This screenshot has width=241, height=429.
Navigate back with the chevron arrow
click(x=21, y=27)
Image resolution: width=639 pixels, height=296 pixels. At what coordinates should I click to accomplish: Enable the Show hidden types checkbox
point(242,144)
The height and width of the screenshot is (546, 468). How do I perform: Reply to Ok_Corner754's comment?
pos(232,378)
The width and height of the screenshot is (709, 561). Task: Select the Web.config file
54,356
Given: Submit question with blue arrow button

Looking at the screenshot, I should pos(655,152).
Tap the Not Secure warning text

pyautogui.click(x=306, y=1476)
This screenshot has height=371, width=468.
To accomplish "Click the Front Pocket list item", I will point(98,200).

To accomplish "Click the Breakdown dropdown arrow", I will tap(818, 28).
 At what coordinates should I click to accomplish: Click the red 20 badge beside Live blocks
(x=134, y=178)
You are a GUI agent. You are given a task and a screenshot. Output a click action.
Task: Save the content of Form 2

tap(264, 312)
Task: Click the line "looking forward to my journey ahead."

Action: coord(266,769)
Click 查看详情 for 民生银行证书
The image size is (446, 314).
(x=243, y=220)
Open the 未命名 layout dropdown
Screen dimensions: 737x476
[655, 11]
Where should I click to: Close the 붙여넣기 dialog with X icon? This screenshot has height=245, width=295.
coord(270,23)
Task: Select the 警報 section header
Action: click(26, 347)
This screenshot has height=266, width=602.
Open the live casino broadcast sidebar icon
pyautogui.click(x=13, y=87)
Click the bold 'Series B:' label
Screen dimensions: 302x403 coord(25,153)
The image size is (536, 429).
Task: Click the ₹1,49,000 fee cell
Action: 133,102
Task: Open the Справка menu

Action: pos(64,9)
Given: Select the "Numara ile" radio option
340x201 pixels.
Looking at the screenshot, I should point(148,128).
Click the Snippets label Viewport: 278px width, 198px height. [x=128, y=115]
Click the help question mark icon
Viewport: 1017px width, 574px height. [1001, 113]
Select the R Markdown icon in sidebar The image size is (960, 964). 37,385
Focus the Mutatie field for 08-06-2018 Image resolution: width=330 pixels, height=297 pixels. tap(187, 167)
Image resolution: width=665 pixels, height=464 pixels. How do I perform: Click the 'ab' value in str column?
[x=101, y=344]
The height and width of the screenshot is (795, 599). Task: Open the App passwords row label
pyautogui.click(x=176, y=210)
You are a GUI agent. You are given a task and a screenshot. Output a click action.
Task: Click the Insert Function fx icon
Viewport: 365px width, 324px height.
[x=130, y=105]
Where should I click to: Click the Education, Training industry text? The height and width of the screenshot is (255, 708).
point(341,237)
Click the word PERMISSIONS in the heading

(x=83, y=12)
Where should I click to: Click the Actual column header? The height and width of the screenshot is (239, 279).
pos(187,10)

:::

» **BRIEF**: Copy the whole listing down exactly.

» **REPLY TO THE TASK**:
This screenshot has width=241, height=429.
Navigate back with the chevron arrow
click(x=21, y=27)
Image resolution: width=639 pixels, height=296 pixels. At what coordinates should I click to accomplish: Enable the Show hidden types checkbox
point(242,144)
The height and width of the screenshot is (546, 468). How do I perform: Reply to Ok_Corner754's comment?
pos(232,378)
The width and height of the screenshot is (709, 561). Task: Select the Web.config file
54,356
Given: Submit question with blue arrow button

Looking at the screenshot, I should pos(655,152).
Tap the Not Secure warning text

pyautogui.click(x=306, y=1476)
This screenshot has height=371, width=468.
To accomplish "Click the Front Pocket list item", I will point(98,200).

To accomplish "Click the Breakdown dropdown arrow", I will tap(818, 28).
 At what coordinates should I click to accomplish: Click the red 20 badge beside Live blocks
(x=134, y=178)
You are a GUI agent. You are given a task and a screenshot. Output a click action.
Task: Save the content of Form 2

tap(264, 312)
Task: Click the line "looking forward to my journey ahead."

Action: coord(266,769)
Click 查看详情 for 民生银行证书
The image size is (446, 314).
(x=243, y=220)
Open the 未命名 layout dropdown
Screen dimensions: 737x476
[655, 11]
Where should I click to: Close the 붙여넣기 dialog with X icon? This screenshot has height=245, width=295.
coord(270,23)
Task: Select the 警報 section header
Action: click(26, 347)
This screenshot has height=266, width=602.
Open the live casino broadcast sidebar icon
pyautogui.click(x=13, y=87)
Click the bold 'Series B:' label
Screen dimensions: 302x403 coord(25,153)
The image size is (536, 429).
Task: Click the ₹1,49,000 fee cell
Action: 133,102
Task: Open the Справка menu

Action: pos(64,9)
Given: Select the "Numara ile" radio option
340x201 pixels.
Looking at the screenshot, I should point(148,128).
Click the Snippets label Viewport: 278px width, 198px height. [x=128, y=115]
Click the help question mark icon
Viewport: 1017px width, 574px height. [1001, 113]
Select the R Markdown icon in sidebar The image size is (960, 964). 37,385
Focus the Mutatie field for 08-06-2018 Image resolution: width=330 pixels, height=297 pixels. tap(187, 167)
Image resolution: width=665 pixels, height=464 pixels. How do I perform: Click the 'ab' value in str column?
[x=101, y=344]
The height and width of the screenshot is (795, 599). Task: Open the App passwords row label
pyautogui.click(x=176, y=210)
You are a GUI agent. You are given a task and a screenshot. Output a click action.
Task: Click the Insert Function fx icon
Viewport: 365px width, 324px height.
[x=130, y=105]
Where should I click to: Click the Education, Training industry text? The height and width of the screenshot is (255, 708).
point(341,237)
Click the word PERMISSIONS in the heading

(x=83, y=12)
Where should I click to: Click the Actual column header? The height and width of the screenshot is (239, 279).
pos(187,10)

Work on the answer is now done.